On Friday night, two international artists showcased their talents at Express Live.
I would be putting Tash Sultana and Leo James Conroy at a disadvantage if I didn’t preface the review with my unfortunate proximity to The Annoying Drunk Concert Guy; the risk run with general admission seating.
The otherwise chill and friendly crowd on the floor made his elbow in my back even more irritating than it would be at a show that called for aggressive dancing.
I eventually surrendered my intent on sticking my ground in my otherwise great spot. From my new side view, though, I could actually see his exaggerated dancing against the rest of the crowd that was calmly swaying and likely stoned.
I would see Tash again live, but not in general admission — which I usually feel adds to the energy in a show. Despite the enthusiasm that radiated from the stage, the show would have been best sitting back and embracing the heightening of senses that Tash stimulates. The performance was explosive with a broad spectrum of visuals and sounds.
I got there at 8:10, 10 minutes after Conroy, the opener, came on stage, and I blame Express Live for my tardiness!
The security guard wouldn’t let my small and mostly empty bag into the show, though he did suggest that I “just leave it on the sidewalk outside the venue,” as a solution.
Tempting, but I’ll pass.
“Your bag is too big; not my problem!” would have been just as valuable as offering me the abandonment of my belongings on the street for two and a half hours.

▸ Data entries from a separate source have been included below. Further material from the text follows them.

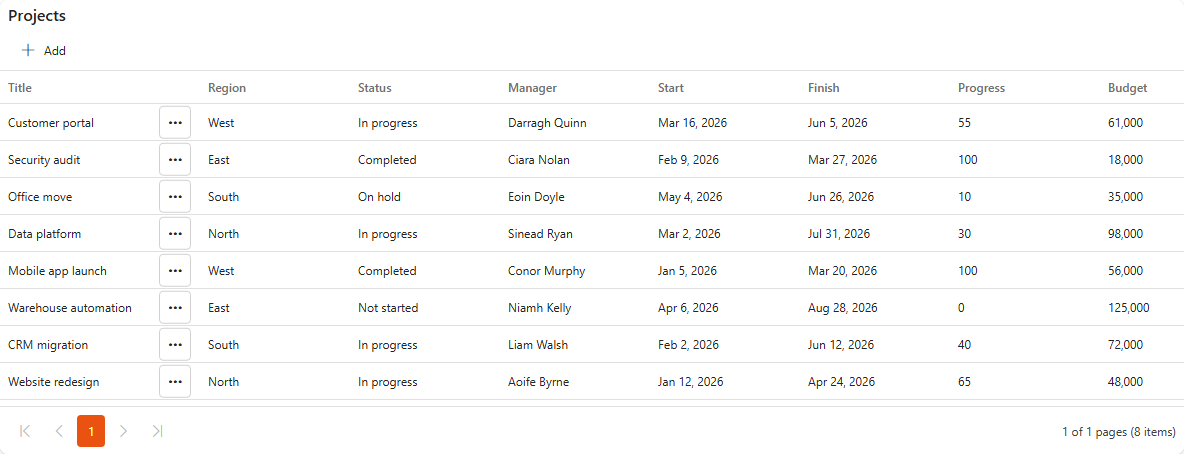Go to the first page arrow

click(25, 431)
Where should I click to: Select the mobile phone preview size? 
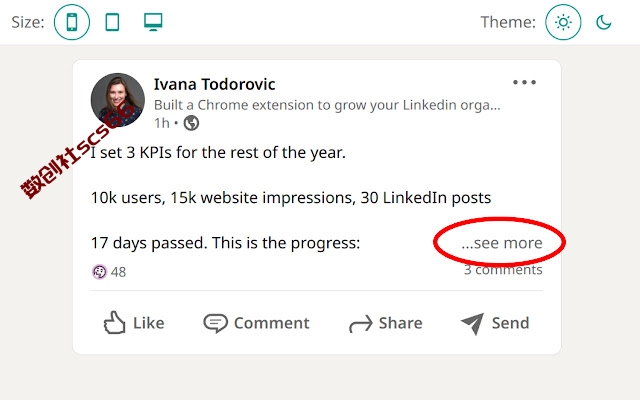coord(72,22)
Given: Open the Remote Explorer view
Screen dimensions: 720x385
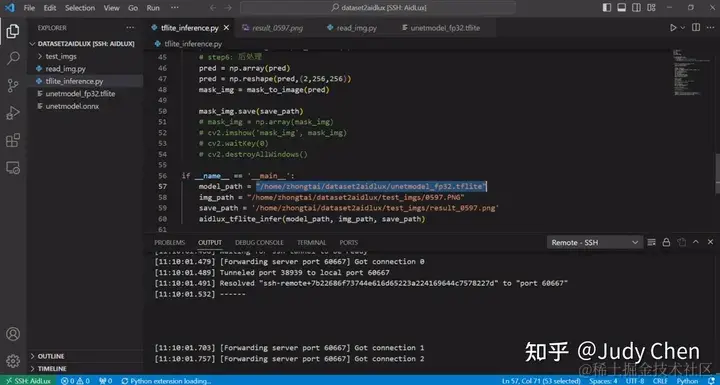Looking at the screenshot, I should (x=13, y=168).
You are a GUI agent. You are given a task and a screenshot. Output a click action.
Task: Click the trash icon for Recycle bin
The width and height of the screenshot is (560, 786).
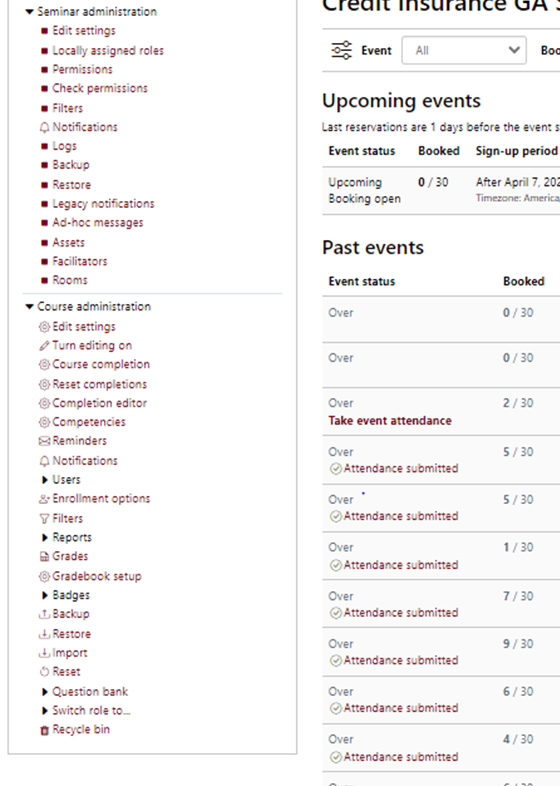[45, 730]
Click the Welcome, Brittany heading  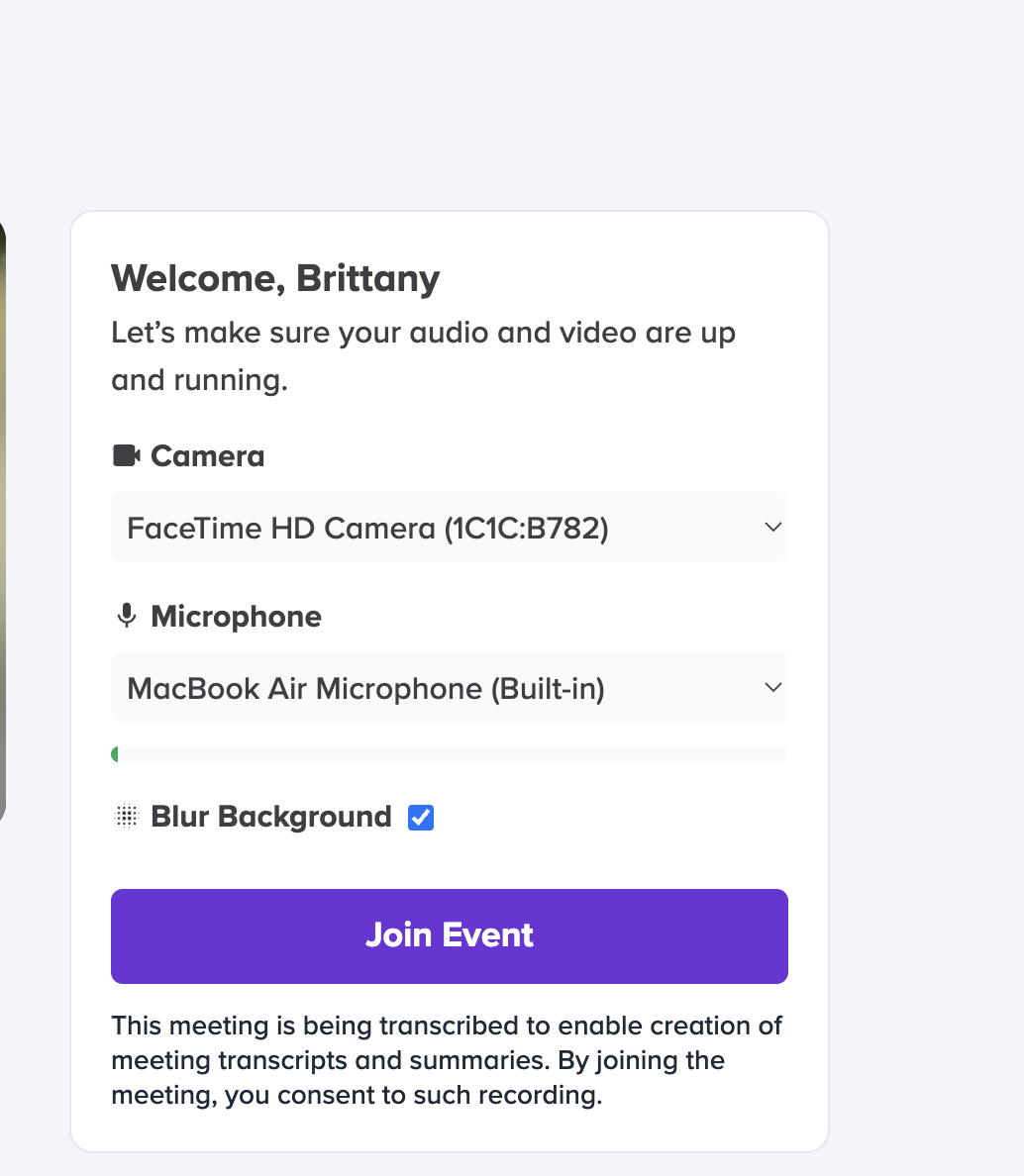click(275, 279)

After a few unsuccessful loops around the parking lot in attempt to find my friend’s car, I decided to take the “hide my bag and cross my fingers” route. And it worked! The bag was untouched in its hiding place at the end of the show.
Conroy kicked off the night — rocking out with his rose-patched shirt and red guitar for about a 30-minute act. He left the crowd cheering, but with lights on and no music following his finale, the hype died down by the time Tash came to the stage.
A few minutes of spotlighting the empty stage transitioned the fans from downtime to the headliner. The set-up on stage included multiple instruments and technology used throughout the show and props including a salt lamp, om tapestry, and neon-lighting in different shapes.
Tash seemed to be in a different dimension than the fans throughout the show — as if it was more of an introverted performance than an interactive one with the crowd.
Tash’s music is classified as psychedelic rock. Much of Tash’s performance was indistinguishable by song, more-so it was a conglomerate of instrumentals.
Tash’s performance involved instrumental stretches that were well in excess of the time spent on vocals. The mic was more often used to make seemingly drug-induced noises than to sing lyrics.
The deeper into the concert, the more I embraced the sensationally unique experience. The guitar, trumpet, keyboard, loop-pedals and other devices used throughout the night were a testament to Tash’s long list of instruments in their repertoire.
At three-years-old, Tash was gifted a guitar by their grandfather which was the impetus for all musical success to come, according to their website.
Now, Tash has nearly four million monthly listens on Spotify and is in the midst of their last tour of 2019.
Correction: A previous version of this story listed the opening act as James Leo Conroy and stated that he was from Australia. Leo James Conroy is from Manchester, England.